Both changes were driven by falling numbers of pupils in the schools as a result of the abolition of the Assisted Places Scheme. Despite this, both schools maintain their place around the top of the Wirral A Level results.

In addition Prenton Preparatory School lies in the heart of the Conservation Area and Oxton St Saviour's is the local primary school. A number of other schools lie just outside the boundary of Oxton, including St. Anselm's College (boys, RC) and Townfield Primary School.

==Sport==
Oxton Cricket & Sports Club is also located here. Founded in 1875 as Oxton Cricket Club, other sports played at the club include tennis, lacrosse, squash and bowls.

==Demographics==
At the 2001 Census, the population of Oxton was 14,066, consisting of 6,680 males and 7,386 females.

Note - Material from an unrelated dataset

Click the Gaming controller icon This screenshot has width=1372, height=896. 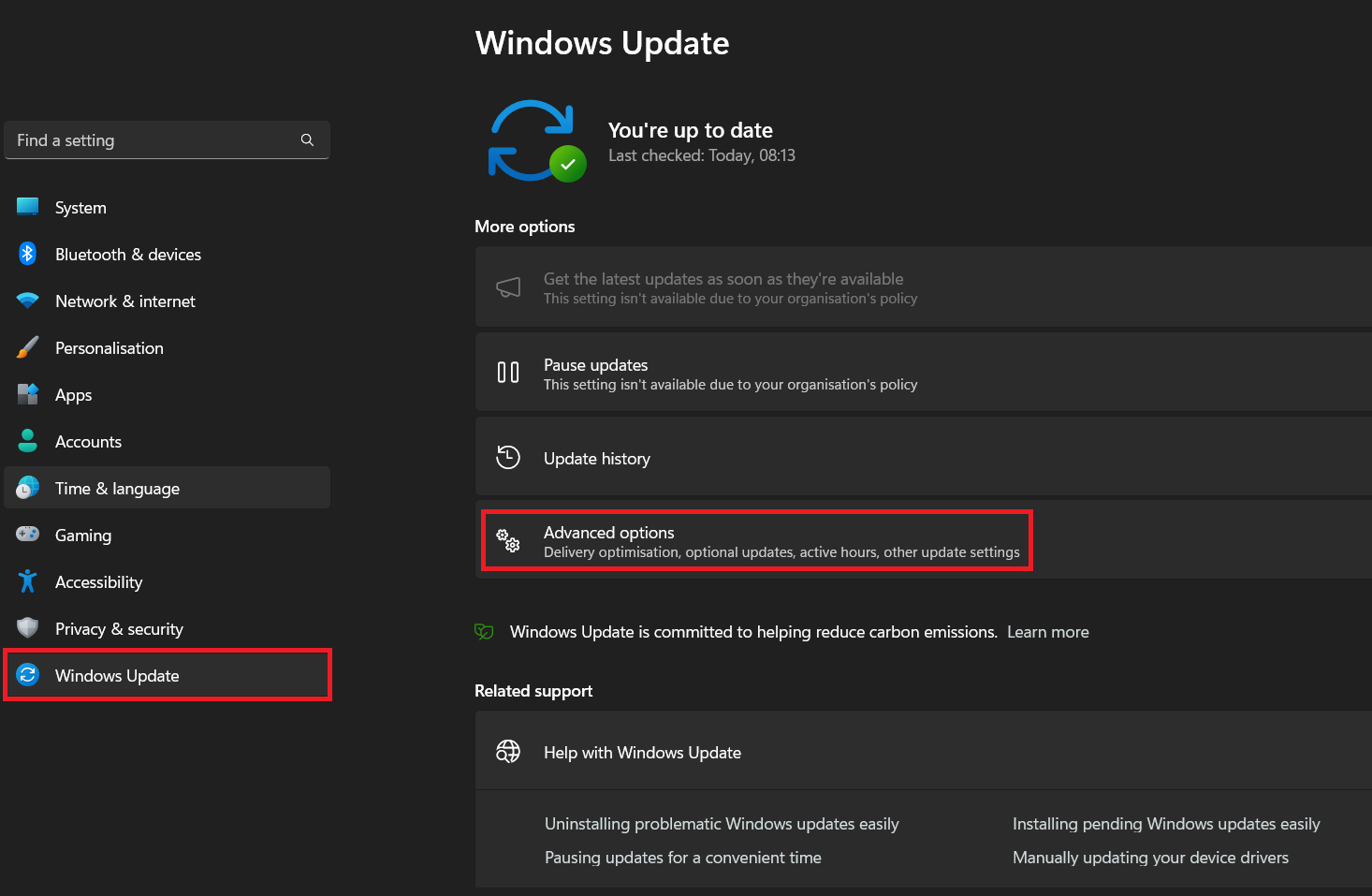[x=28, y=535]
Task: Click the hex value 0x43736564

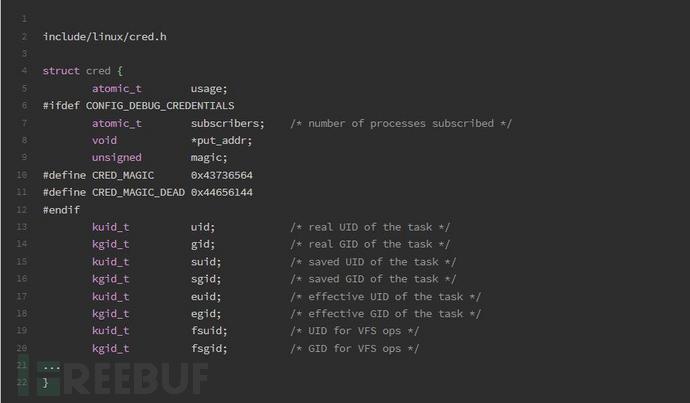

Some 2005 demographic statistics of area CH43, which encompasses the geographical area of Oxton, Claughton and parts of Bidston and Noctorum, (total CH43 population (2005): 36,443) are:

| Median Age | 39 |
| % Retirees | 21.9% |
| % Unemployed | 4.4% |
| Total Migrants | 3,497 |
| % Total Migrants | 9.6% |
| Average distance travelled to fixed place of work | 12 km |

==Governance==

Oxton is part of the Birkenhead parliamentary constituency.

===Local Councillors===
After reorganisation in 2004, Oxton forms an electoral ward of the Metropolitan Borough of Wirral, which had an electorate of 11,237 on 6 May 2010.

Metropolitan Borough of Wirral: Oxton Ward
| Councillor |  | Party |
|  | Stuart Kelly | Liberal Democrat |
|  | Allan Brame | Liberal Democrat |
|  | Andy Corkhill | Liberal Democrat |

===2019 local elections===
The results of the Local Election Result for Oxton ward on 2 May 2019 were:

https://democracy.wirral.gov.uk/mgElectionAreaResults.aspx?XXR=0&ID=67&RPID=508567813

===Administrative history===
Oxton was historically a township and chapelry in the ancient parish of Woodchurch in the Wirral Hundred of Cheshire. Part of the township was administratively absorbed into Birkenhead in 1843 when it was added to the improvement commissioners' district which covered the town.

The rest of the township was made a local government district in 1863, governed by a local board. In 1866 Oxton became a separate civil parish. The local government district was abolished in 1877 and its area was incorporated into the new municipal borough of Birkenhead. Oxton continued to be a civil parish within the borough until 31 March 1898 when all the parishes within the borough were merged into a single parish named "Birkenhead St Mary" or "Birkenhead". In 1891 the parish had a population of 4429. The borough of Birkenhead was abolished in 1974, becoming part of the metropolitan borough of Wirral in the new county of Merseyside.

==Notable connections==
- Patrick Abercrombie (1879–1857), town planner
- Michael Chan (1940–2006), Baron Chan of Oxton in the County of Merseyside
- John Hughes (1903–1977), Olympic gold medal-winning architect
- Cyril Scott (1879–1970), composer
- Edith Smith (1876–1923), first female police officer in the United Kingdom with full power of arrest
- Brigadier Philip Toosey, (1904–1975), military officer
- Charles Whittle (1921–2001), cricketer

===Ron Gittins ===

8 Silverdale Road, Oxton, known as Ron's Place, is a former rented flat which is grade II listed because of tenant Ron Gittins' outsider art work on its interior. The director of The Twentieth Century Society, Catherine Croft, described the building as "the first example of outsider art to be nationally listed".